The history of miniatures in Italy has its roots in the Early Middle Ages
(6th-11th centuries). This art form developed primarily in monasteries, true
hotbeds of culture and craftsmanship, where monastic scriptoria, rooms for copying manuscripts, were the heart of book
production.
With the birth of universities, manuscript production underwent a
transformation. In the 13th century Bologna in particular became the hub of
miniatures, no longer dominated by monks, but by lay illuminators who worked on
commission for the newborn university.
While Bologna dominated the university sector, illuminated art began to emerge
strongly in Florence in the 14th century, influenced by Giotto's painting and
the nascent workshops. Under the rule of the Medici family, particularly Cosimo
the Elder and Lorenzo the Magnificent, the art of miniatures reached its peak.

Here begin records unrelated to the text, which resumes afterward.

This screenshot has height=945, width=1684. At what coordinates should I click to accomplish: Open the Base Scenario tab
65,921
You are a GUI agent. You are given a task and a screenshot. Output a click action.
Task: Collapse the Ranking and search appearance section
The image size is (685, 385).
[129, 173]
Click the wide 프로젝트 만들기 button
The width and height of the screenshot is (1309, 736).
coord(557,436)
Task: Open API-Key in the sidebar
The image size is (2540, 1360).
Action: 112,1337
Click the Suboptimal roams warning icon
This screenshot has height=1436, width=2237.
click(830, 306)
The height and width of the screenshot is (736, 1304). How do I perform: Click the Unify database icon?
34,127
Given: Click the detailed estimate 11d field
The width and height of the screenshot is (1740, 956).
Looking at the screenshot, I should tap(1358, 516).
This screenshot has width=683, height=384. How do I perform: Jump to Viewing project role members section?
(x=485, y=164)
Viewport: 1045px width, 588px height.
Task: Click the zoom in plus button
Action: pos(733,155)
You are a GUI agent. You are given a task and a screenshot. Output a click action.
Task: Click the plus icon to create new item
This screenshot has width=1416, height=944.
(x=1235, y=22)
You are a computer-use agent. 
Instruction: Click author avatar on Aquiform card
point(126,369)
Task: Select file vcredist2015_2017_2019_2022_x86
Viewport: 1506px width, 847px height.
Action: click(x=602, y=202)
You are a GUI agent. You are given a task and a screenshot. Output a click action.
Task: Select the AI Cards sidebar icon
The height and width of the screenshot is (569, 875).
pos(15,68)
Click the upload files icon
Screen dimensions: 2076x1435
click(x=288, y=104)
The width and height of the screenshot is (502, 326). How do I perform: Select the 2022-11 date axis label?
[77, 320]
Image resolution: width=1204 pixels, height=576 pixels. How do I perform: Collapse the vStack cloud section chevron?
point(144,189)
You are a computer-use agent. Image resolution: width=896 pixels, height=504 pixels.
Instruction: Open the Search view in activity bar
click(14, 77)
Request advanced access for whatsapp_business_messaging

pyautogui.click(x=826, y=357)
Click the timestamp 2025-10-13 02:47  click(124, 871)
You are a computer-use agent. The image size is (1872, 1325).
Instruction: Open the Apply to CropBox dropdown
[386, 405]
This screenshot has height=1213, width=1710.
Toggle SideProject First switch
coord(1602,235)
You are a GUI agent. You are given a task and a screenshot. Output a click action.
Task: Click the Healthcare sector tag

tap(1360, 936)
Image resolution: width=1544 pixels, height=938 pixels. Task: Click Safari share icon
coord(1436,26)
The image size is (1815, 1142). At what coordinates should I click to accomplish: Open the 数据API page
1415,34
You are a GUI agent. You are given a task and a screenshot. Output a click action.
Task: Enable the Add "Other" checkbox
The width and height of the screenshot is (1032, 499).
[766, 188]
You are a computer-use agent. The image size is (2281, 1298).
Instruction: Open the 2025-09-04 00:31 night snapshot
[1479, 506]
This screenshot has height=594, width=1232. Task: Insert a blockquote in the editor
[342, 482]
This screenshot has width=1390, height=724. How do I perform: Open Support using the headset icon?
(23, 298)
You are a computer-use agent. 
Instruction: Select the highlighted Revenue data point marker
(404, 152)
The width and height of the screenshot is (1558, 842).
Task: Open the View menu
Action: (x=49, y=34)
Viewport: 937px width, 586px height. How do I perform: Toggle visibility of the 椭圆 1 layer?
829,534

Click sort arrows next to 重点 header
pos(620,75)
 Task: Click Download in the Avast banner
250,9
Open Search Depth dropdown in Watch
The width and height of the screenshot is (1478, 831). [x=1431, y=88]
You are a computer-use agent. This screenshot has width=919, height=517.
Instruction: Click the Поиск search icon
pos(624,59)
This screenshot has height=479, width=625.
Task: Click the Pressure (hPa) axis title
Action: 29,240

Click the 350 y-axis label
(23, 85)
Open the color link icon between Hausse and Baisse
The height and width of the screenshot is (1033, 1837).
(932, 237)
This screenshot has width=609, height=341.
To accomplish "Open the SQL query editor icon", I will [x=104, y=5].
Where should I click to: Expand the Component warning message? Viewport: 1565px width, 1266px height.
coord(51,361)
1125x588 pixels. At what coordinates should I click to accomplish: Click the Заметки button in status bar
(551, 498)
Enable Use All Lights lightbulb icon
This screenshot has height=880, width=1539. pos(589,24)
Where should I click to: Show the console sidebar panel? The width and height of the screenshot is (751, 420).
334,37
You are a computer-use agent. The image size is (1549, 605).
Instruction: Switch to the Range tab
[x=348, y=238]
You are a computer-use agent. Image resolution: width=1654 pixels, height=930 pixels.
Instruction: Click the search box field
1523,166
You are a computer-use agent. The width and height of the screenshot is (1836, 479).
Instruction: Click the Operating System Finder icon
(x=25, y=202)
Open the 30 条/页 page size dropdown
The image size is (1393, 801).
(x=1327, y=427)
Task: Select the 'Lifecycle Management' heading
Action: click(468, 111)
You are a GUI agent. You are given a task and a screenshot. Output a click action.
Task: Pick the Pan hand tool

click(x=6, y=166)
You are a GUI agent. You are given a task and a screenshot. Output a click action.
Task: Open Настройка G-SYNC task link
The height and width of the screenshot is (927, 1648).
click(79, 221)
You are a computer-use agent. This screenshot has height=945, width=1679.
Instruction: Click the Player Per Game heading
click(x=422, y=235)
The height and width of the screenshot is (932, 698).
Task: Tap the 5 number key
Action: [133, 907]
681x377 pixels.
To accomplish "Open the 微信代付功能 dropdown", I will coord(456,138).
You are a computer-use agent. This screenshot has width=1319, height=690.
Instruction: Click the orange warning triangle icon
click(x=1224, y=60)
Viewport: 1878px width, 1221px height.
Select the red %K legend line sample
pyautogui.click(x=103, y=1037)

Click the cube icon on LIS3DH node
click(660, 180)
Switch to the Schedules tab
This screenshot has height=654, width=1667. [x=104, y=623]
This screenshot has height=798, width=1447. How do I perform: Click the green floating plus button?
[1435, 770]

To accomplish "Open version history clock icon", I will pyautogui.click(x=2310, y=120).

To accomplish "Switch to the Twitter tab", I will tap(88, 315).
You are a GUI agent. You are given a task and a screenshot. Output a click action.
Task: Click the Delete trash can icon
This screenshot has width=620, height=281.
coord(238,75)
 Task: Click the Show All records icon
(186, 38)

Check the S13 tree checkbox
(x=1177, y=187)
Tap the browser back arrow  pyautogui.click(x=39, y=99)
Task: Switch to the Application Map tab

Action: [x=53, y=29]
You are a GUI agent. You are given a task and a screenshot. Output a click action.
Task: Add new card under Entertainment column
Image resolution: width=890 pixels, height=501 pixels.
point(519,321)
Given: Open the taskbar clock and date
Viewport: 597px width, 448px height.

The Medici commissioned sumptuous manuscripts for their private libraries and
for the monasteries they patronized (such as San Marco).
Florentine illuminators were the first to integrate Renaissance principles into
their illuminated manuscripts: perspective, volume, anatomy, and classical
architecture.
In Florence, these precious manuscripts can be admired today in the Museum of
San Marco and the Laurentian Library in San Lorenzo.
The manuscripts are often exhibited on rotation to showcase different volumes
and their illustrated pages each time.
One of the most important manuscripts in the collection of the Museum of San
Marco is the Missal of San Domenico, a
masterpiece of early 15th-century Italian illumination.The volume, made between 1424 and 1430, contains incredible miniatures painted by Beato Angelico and
represents the earliest evidence of his activity as an illuminator.
Initially created for the convent of San Domenico in Fiesole, where Beato
Angelico resided, it later became the property of Leopold II of Lorraine’s wife
and later went to enrich the catalog of the National Library of Florence.
Finally, in 1869, it passed on to the newly established Museum of San Marco.

The invention of movable type printing in the mid-15th century sealed the fate of the illuminated manuscript. At first, illuminators attempted to compete by decorating the first printed editions, but the production of printed books was much faster and cheaper, so it quickly gained the upper hand.The illuminated masterpieces preserved today in Italian convents and museums are therefore true treasures made of parchment and pigment. They are not just books, but testimonies to a bygone era when everything moved more slowly and even objects now considered of everyday use, were a luxury requiring years of hard work by expert hands to be completed.